Читаем «Непредсказуемый» Бродский (из цикла «Laterna Magica») полностью

Но означает ли это, что непредсказуемость в словаре Бродского – это клише, которое пускалось в ход лишь тогда, когда положение обязывало? Да и как непредсказуемость могла вообще стать клише? Возможно, еще до того, как стать клише, непредсказуемость расценивалась как достоинство. Более того, и клише она стала, вероятно, лишь потому, что всегда была на устах как высшее достоинство. И если бы кому-то пришло в голову попросить Бродского привести самый высокий эпитет, характеризующий его поэзию, я бы не удивилась, если этим эпитетом оказался бы эпитет «непредсказуемый». И в этом вряд ли следует искать парадокс. Непредсказуемость, которую знал за собой Бродский, не равна непредсказуемости, которой он наделял других. Припомним, что выбор эпитета говорит многое о человеке. Не означает ли это буквально, что один и тот же эпитет может указывать на разные вещи?

Чтобы завершить эту мысль, рассмотрим еще один эпитет, которым Бродский наделяет Спендера. «Не то чтобы он низко ценил себя: он был просто скромным по природе. Эта добродетель, полагаю, тоже была навеяна поэзией (mйtier). Если ты не родился с органическим дефектом, поэзия <…> научает тебя смирению. <…> И сомнение станет твоей второй натурой. Ты можешь быть на какое-то время очарован собственными сочинениями, конечно, при условии, что твои сверстники ничего не стоят, но если еще в студенческие годы ты встречаешь Уистена Одена, твое очарование собой долго не продержится».[415]

Казалось бы, к эпитетам, характеризующим Спендера («амбициозный» и «лиричный»), Бродский добавляет новый эпитет, наблюдая у Спендера «данное от природы смирение». Но последующая оговорка зачеркивает это наблюдение. Оказывается, смирению научает не природа, а поэзия (mйtier). А если источник смирения Спендера следует искать в его принадлежности к цеху поэтов, нет ли здесь неакцентированного присвоения эпитета? И это присвоение, кажется, работает дальше на Бродского или, скорее, исключительно на Бродского. Смирение, которому тебя научает поэзия, есть не что иное, как способность, хотя и не безусловная, сомневаться в себе. Но что является условием? Если тебя окружают никчемные поэты, с сомнением можно повременить. От смирения тоже можно отказаться. Если тебе посчастливилось с молодых лет стать другом Одена, ты обречен на вечное сомнение и смирение.

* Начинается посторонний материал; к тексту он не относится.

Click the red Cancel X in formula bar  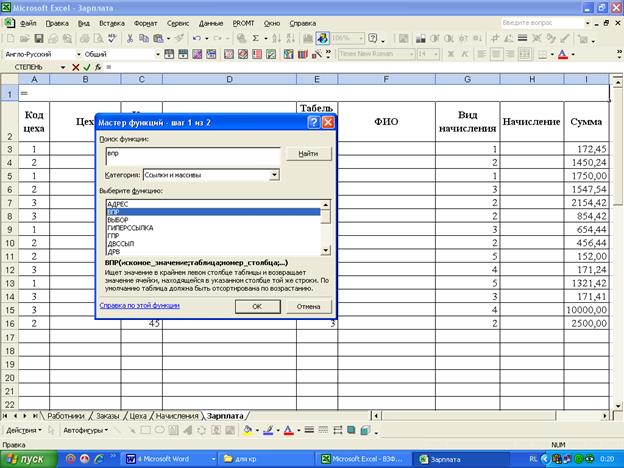(x=74, y=67)
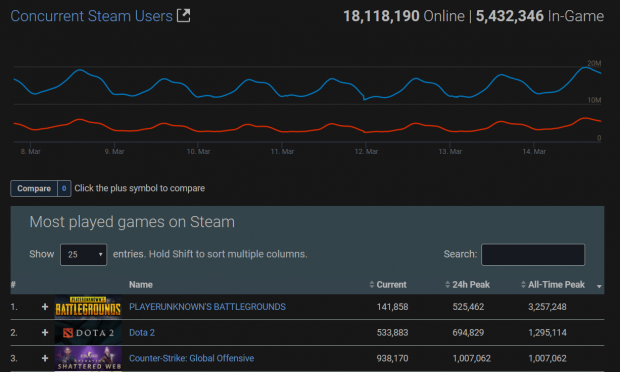Click the 12. Mar marker on chart axis
This screenshot has width=620, height=372.
pyautogui.click(x=366, y=151)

Таков расклад последнего эссе Бродского. Таков расклад и последнего стихотворения Бродского – “Аere perennius. Сомнение и смирение не есть личное приобретение поэта. Они есть символический капитал, обретенный благодаря близости к поэтам, отмеченным талантом и признанием.

Но именно тогда, когда иного вывода вроде бы сделать невозможно, Бродский поражает своей непредсказуемостью. Он открывает ту часть себя, которая прикрывалась высокомерием и гордыней. «Я вижу, как ко мне подступает прошлое, и не знаю, должен ли я действительно бороться с этим. Он (Спендер. – А. П.) умер 16 июля, а сегодня 5 августа. Тем не менее я не могу думать о нем в этом коротком интервале».[416] Но если расширить этот интервал, можно, кажется, проследить за мыслью Бродского.

Бродский умер в ночь с 27 на 28 января 1996 года, т. е. через полгода после смерти Стивена Спендера. А это значит, что за полгода до собственной смерти он летит в Лондон, чтобы попрощаться с поэтом, которого, скорее всего, считал второстепенным. Почему? Он летит на собственные похороны. А присутствие на собственных похоронах не обсуждается. И все, что происходит с ним в Лондоне, преисполнено особого смысла. «Из всех людей его смерть ожидалась меньше всего», – произносит жена Спендера при встрече с Бродским, хотя смерть в возрасте 86 лет нельзя считать такой уж неожиданной. Скорее, эти слова могла произнести жена Бродского. Гроб Спендера открывают по русскому обычаю, специально для того, чтобы Бродский мог попрощаться. «Спасибо за все. Передай привет Уистену и родителям. Прощай». Бродский произносит эти слова беззвучно и тут же слышит ответ. «Кто простится с тобой на твоей могиле?» 22 года назад Бродский произнес какие-то слова прощания перед гробом Уистена Одена. Что он сказал ему, никто не знает. Теперь очередь за Уистеном. Неужели время не может двигаться вспять хотя бы в мыслях?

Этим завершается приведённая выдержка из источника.